Weapons of Mass destruction was another lie used to justify the war, if they actually had weapons of mass destruction they would have used them during the invasion. Even if Iraq did have a little mustard gas left over, that was not grounds for war. Many countries, including the U.S., have far deadlier weapons. The U.S. used weapons which are just as bad (such as "daisy cutters" and cluster bombs) during the war in Afghanistan. Considering that the US has more weapons of mass destruction then the rest of the world combined there is no reason why Iraq should be expected to disarm when the US isn't. The US has over 10,000 nukes - should it be invaded? If Rumsfeld, et al. were really worried about the spread of weapons of mass destruction, then they wouldn't have given Iraq weapons of mass destruction in the first place. Bush's "concern" about such weapons obviously is bogus, because plenty of other countries have such weapons, but he doesn't want to invade them. This was just a lie used to justify aggression against another country.
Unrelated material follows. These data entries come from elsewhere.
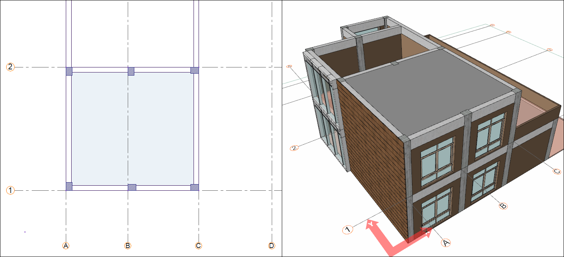Click grid bubble A in the plan view
This screenshot has width=564, height=257.
click(x=66, y=246)
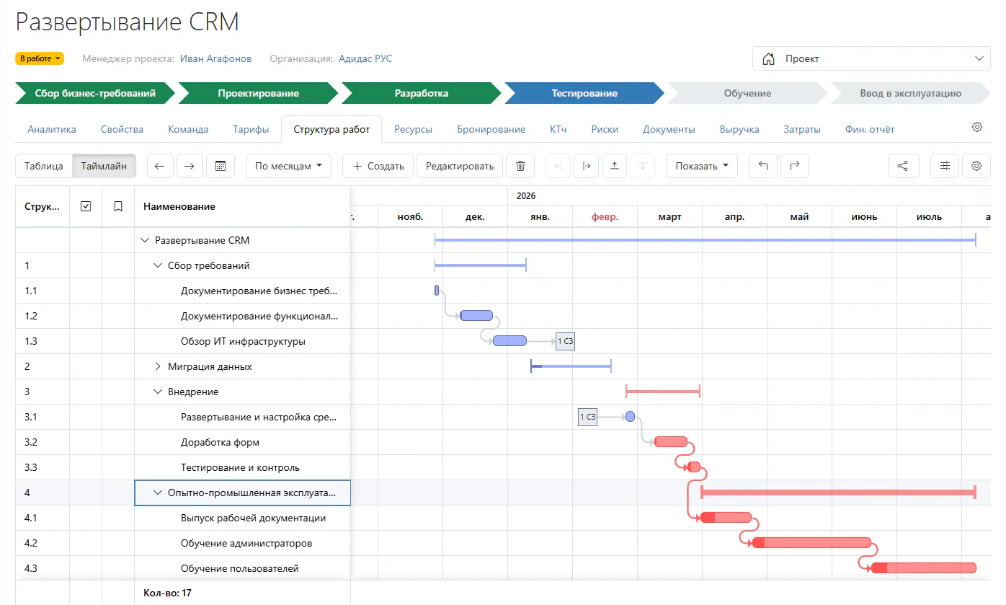Click the red Доработка форм Gantt bar
Viewport: 1006px width, 605px height.
coord(671,442)
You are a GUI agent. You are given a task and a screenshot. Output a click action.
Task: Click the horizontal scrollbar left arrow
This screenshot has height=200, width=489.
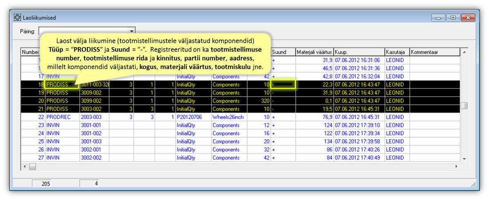pos(24,167)
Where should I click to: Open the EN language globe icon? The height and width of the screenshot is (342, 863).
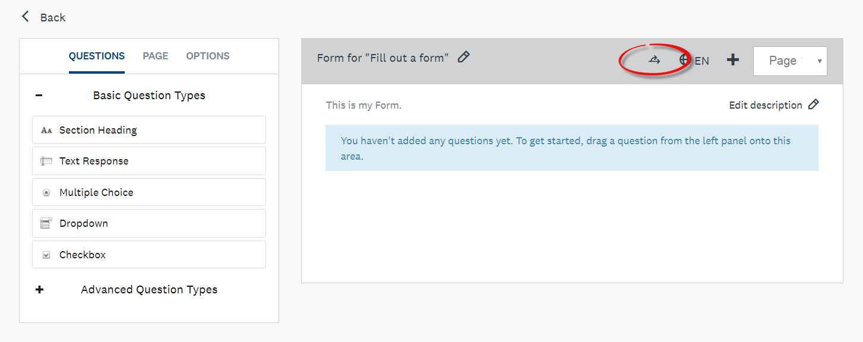tap(684, 60)
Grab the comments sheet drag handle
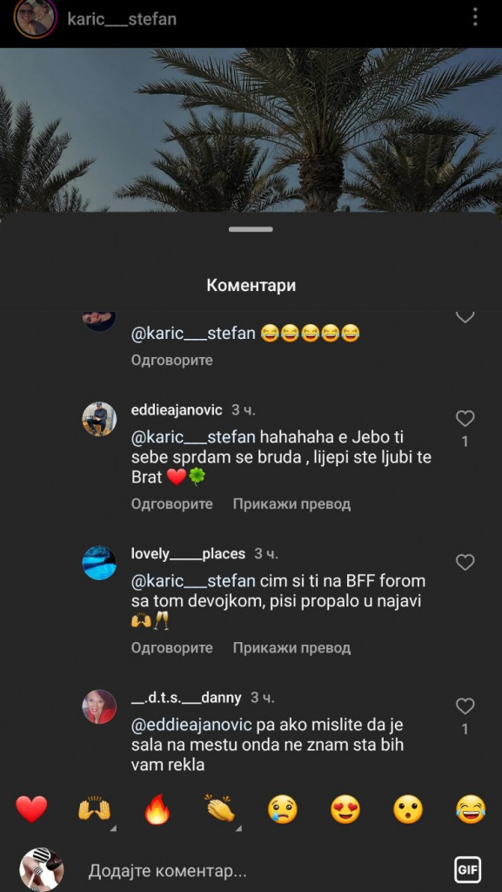 point(251,229)
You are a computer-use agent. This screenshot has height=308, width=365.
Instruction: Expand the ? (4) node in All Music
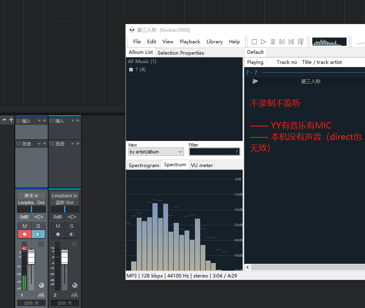(x=130, y=69)
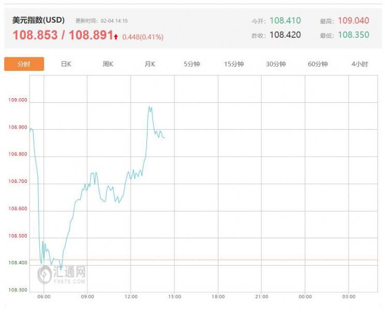Show the 月K monthly chart
Screen dimensions: 385x310
[150, 64]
It's hypocritical to criticize Iraq for allegedly violating U.N. resolutions, yet support U.S.-forced "regime change" because the latter violates U.N. resolutions as well. Many countries besides Iraq have made far more serious violations of U.N. resolutions (Israel is an excellent example), yet Bush doesn't want to bomb them. The same U.N. resolution which requires Iraq to give up weapons of mass destruction orders the U.S. to stop giving weapons to other countries in the region, which the U.S. violates.
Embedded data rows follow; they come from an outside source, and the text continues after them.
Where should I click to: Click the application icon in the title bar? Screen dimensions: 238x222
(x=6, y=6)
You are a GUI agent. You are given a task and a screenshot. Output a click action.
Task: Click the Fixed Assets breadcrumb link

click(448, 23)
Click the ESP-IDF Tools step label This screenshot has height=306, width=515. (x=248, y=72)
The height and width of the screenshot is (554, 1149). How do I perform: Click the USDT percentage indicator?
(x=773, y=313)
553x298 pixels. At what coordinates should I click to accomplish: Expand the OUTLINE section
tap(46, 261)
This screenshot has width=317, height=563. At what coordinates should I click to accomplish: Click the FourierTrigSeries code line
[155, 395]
The Bush administration likes to compare the occupation to the US's occupation of Germany & Japan after WW2, but a better analogy is the US occupation of Nicaragua from 1912-1933. Like Iraq, this was not brought about by a World War but by ordinary non-World War imperialist interests. The US occupied Nicaragua to expand it's power and enforce neocolonialist relations, much as it is doing in Iraq. Just as in Iraq a guerilla war eventually developed against the US occupation. One of the major organizers of this guerilla war was Augusto Sandino, an anarcho-Syndicalist. Eventually the guerillas, combined with the great depression, killed enough American forces to make the US alter it's strategy. The US created a highly corrupt and brutal puppet government under the Somozas. They built up the Somozas forces until it was capable of dealing with the guerillas itself, then the occupation was lifted. A brutal US puppet dictatorship then crushed the resistence. It appears the guerillas in Iraq may be forcing the US to switch to a similar strategy. Bush is now accelerating plans to set up an Iraqi government with it's own police, military, etc. so as to have it deal with the popular resistence, instead of US forces. Domestically this client state will be portrayed as democratic, but in reality it will be an American puppet government.
All these claims of "promoting freedom and democracy" and "enforcing UN resolutions" are just a pretext for naked aggression against an oil-rich country. Killing people for oil is wrong. Bush's imperialist war against Iraq is ultimately no different then Saddam's 1991 invasion of Kuwait. All peoples have the right to self-determination and to be free of foreign domination. The U.S. has no right to bully the rest of the world around. The US is not interested in bringing democracy to Iraq or any other country, which is why there hasn't been any elections in Iraq. In the name of "fighting communism," the U.S. subverted many democratic regimes and supported numerous dictators and mass murderers, which were just as bad (and sometimes worse) as the Marxist-Leninists they claimed to oppose. Pinochet, Marcos, bin Laden, Mobutu Sese Seko, Papadopulos, Suharto, Savimbi, Banzer, Videla, Batista, Somoza, Cordova and many other brutal thugs all were backed by the U.S. government. The U.S. continues to back many tyrannical regimes today including the Saudis, Mubarak, Musharraf and others. If the U.S. government had any interest in promoting freedom and democracy, they wouldn't be supporting these dictatorships.